_Items from a data source_
+ + + +
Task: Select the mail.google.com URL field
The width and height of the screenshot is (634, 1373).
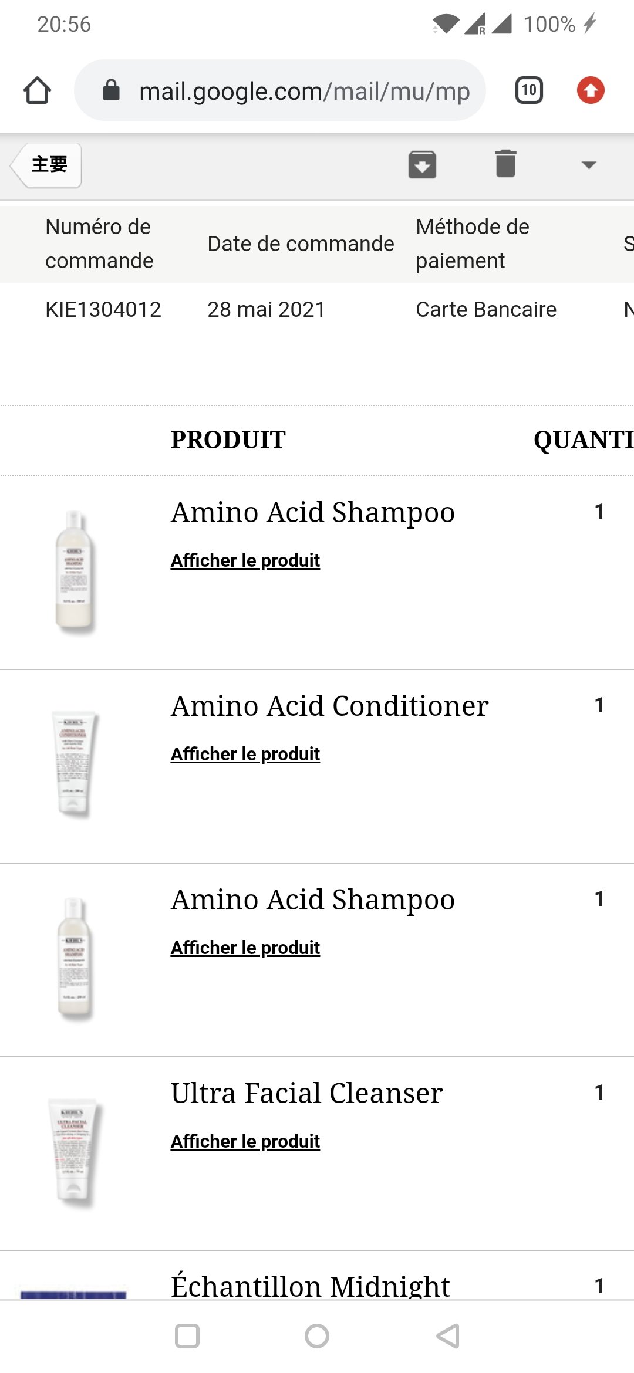Action: 280,90
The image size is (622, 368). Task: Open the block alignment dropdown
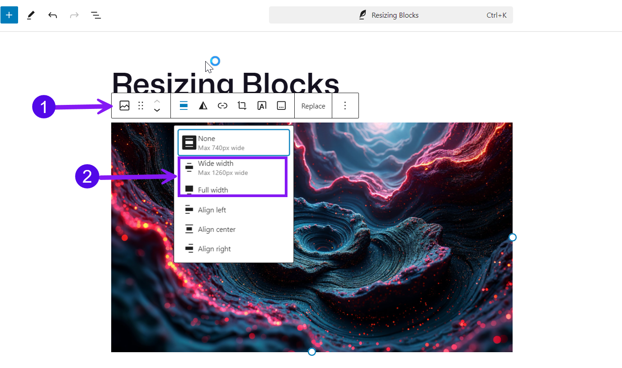(184, 105)
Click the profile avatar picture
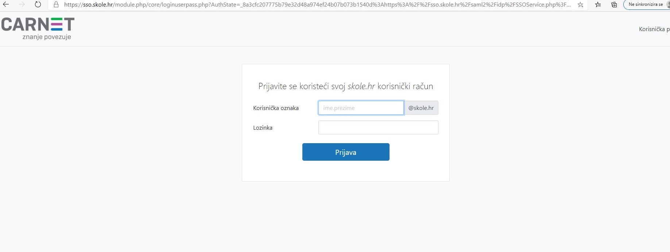The height and width of the screenshot is (252, 670). pyautogui.click(x=668, y=4)
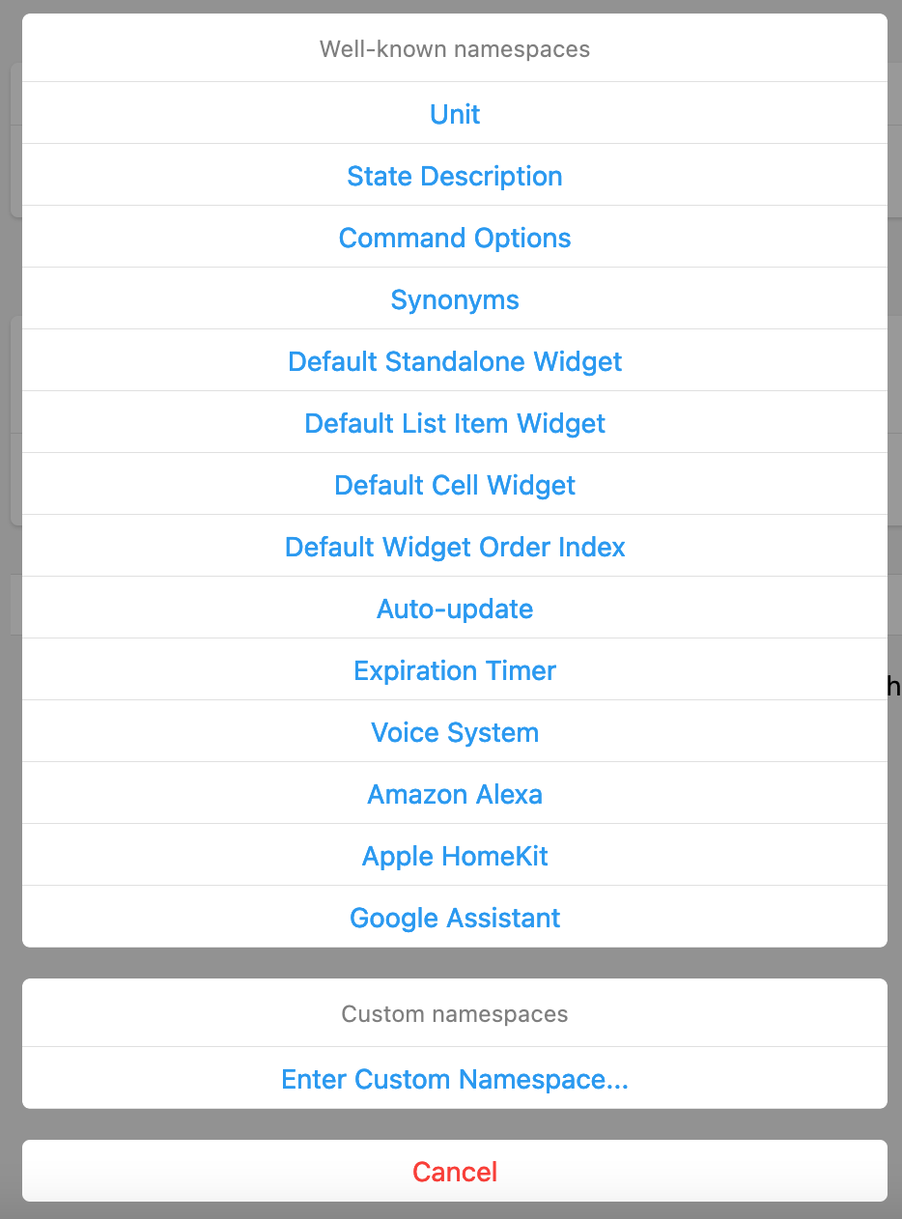This screenshot has height=1219, width=902.
Task: Click the Well-known namespaces header label
Action: click(x=455, y=48)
+ + + +
_WHAT IS EXPECTED_
Repeat all of the entries word for word, but omit the pictures.

_ANSWER TO THIS PROBLEM_
Task: Select the mail.google.com URL field
The width and height of the screenshot is (634, 1373).
Action: 280,90
The image size is (622, 368). Task: Open the block alignment dropdown
(184, 105)
Click the profile avatar picture
The height and width of the screenshot is (252, 670). pyautogui.click(x=668, y=4)
This screenshot has height=1219, width=902.
Task: Click the Well-known namespaces header label
Action: click(x=455, y=48)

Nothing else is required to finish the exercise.